Comment les Grecs se rapportaient-ils a ces distinctions, quels usages en faisaient-ils ? «Une chose est sure, les Grecs et les Romains separaient plus serieusement que nous ne le faisons le joie du desir, repond Paul Veyne, historien de l’Antiquite. Dans l’Antiquite, le plaisir reste omnisexe – et cela explique la frequence de l’homosexualite – alors que le desir, lui, choisit un sexe.»

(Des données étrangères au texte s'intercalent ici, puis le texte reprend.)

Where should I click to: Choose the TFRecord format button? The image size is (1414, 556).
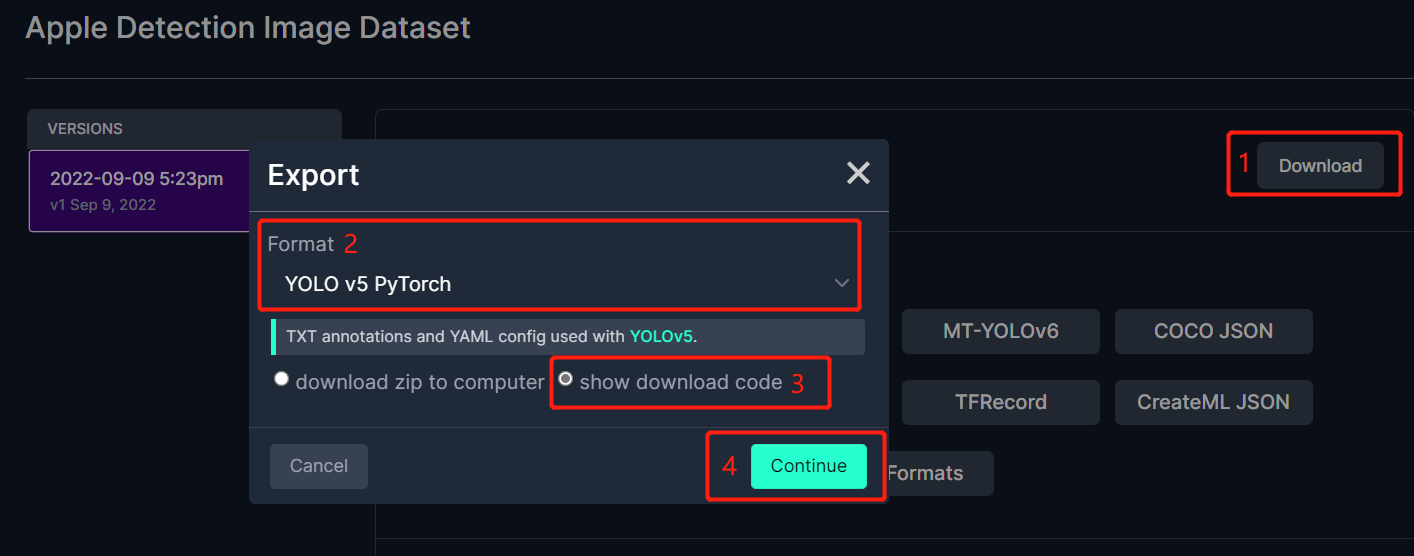pyautogui.click(x=1001, y=402)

L’amitie, de son cote, pouvait y etre ardente. «Les Romains etant capables d’en faire une veritable passion, alors que une telle forme d’amitie est aujourd’hui peu populaire et toujours suspecte d’homosexualite», poursuit l’historien.

L’AMOUR CHRETIEN

Notre terme agape connait une gloire plus tardive. On sait que son usage est connu une litterature paienne, on le trouve dans l’?uvre du philosophe juif hellenise Philon d’Alexandrie (premier siecle avant l’ere chretienne), mais le concept connut une promotion soudaine quand nos auteurs du Nouveau Testament l’adopterent Afin de designer l’amour chretien.

Dans ce contexte, agape – traduit avec amour ou charite – designe Notre vertu des vertus, comme dans l’Hymne a l’amour une premiere lettre de Paul aux Corinthiens (chapitre 13) et la premiere epitre de Jean.

AU MOYEN-AGE, L’AMOUR SOUS TOUTES SES FORMES

C’est au XIIe siecle que va surgir le mot «amor» Afin de designer l’amour. «Les medievaux ont votre vocabulaire plus pauvre que des Grecs, ils ont “amour” et “charite”, point final», resume Jacques Zink, specialiste d’une litterature amoureuse du Moyen Age.

Le mot « charite », qui vient du grec, via le latin, s’est rapidement specialise Afin de designer l’amour divin et l’amour se manifestant dans les ?uvres, d’ou le sens moderne de «bienfait envers les pauvres» (Petit Robert) qu’il a commande par la suite. «Cette dichotomie imposee via le vocabulaire complique la tache des medievaux, poursuit Jacques Zink. Ils doivent sans cesse rappeler que l’amour recouvre bien, ainsi, que la vraie charite, c’est l’amour !»

Dans son vocabulaire, tel dans sa reflexion, le Moyen Age se voit donc dans une tension. «Il reste a la fois le temps de l’invention d’une poesie d’la passion amoureuse, de l’eros, et Notre toute premiere epoque chretienne qui reflechit, plus que pas, sur l’amour sous l’ensemble de ses formes, y compris l’amour de Dieu et du prochain.»

LE ROMAN UNE ROSE

Dans votre contexte, les auteurs du Moyen Age n’hesitent nullement a utiliser le mot amor pour qualifier l’amour humain comme l’amour divin. LeRoman une rose, best-seller du Moyen Age (lire ci-contre), traduit cette double polarite.

Dans sa premiere partie, c’est un chant une passion amoureuse, irrigue par la poesie des troubadours, dont est celui qui tient la plume, Guillaume de Lorris. Dans la seconde, redigee par Jean de Mun, un clerc et 1 savant, il s’oriente vers une reflexion encyclopedique et theologique qui cherche a rassembler tout cela de la connaissance de l’amour. Au «jardin de Deduit», jardin du ravissement, scene du coup de foudre initial, fera pendant la «prairie de l’Agneau», paradis final ou l’Amour mene paitre ses elus…

des QUALITES DE CELUI QUI AIME

Les nuances de l’amor medieval se devoilent dans ses usages. On le voit etre distingue d’«amar», l’amour bestial. «L’amor reste le bon amour, l’amour exigeant, qui n’est pas obligatoirement chaste, mais qui est maitrise et noble», precise Jacques Zink.

Quant a J’ai poesie, dont celle de Chretien de Troyes, elle se plait a des jeux de mots entre le verbe aimer (amer) et ses homophones «amer» («amertume») et «la mer», car le sentiment amoureux est ambivalent, dangereux comme une mer immense et inconnue…

Le Moyen Age elabore au meme temps libre bien un cors de doctrines precisant les qualites que doit developper celui qui apprecie. Il vante la «mesure», la maitrise de soi, ainsi, «le prix» ou le merite. «Il va falloir aimer de facon a ce que i§a augmente la merite, aimer une dame qui possi?de du prix, aimer Afin de avoir soi-meme du prix», explique Jacques Zink.

Cela valorise «joi» (nom masculin), le bonheur, ainsi, « joven », la jeunesse. «Joi, c’est a la fois le plaisir et l’inquietude de l’amour, precise Jacques Zink. Et joven, c’est une fai§on d’energie, c’est l’elan vital d’la jeunesse. Ce n’est nullement seulement une question biologique mais une question morale. C’est, pourrait-on dire, la facon de vivre d’la jeunesse.»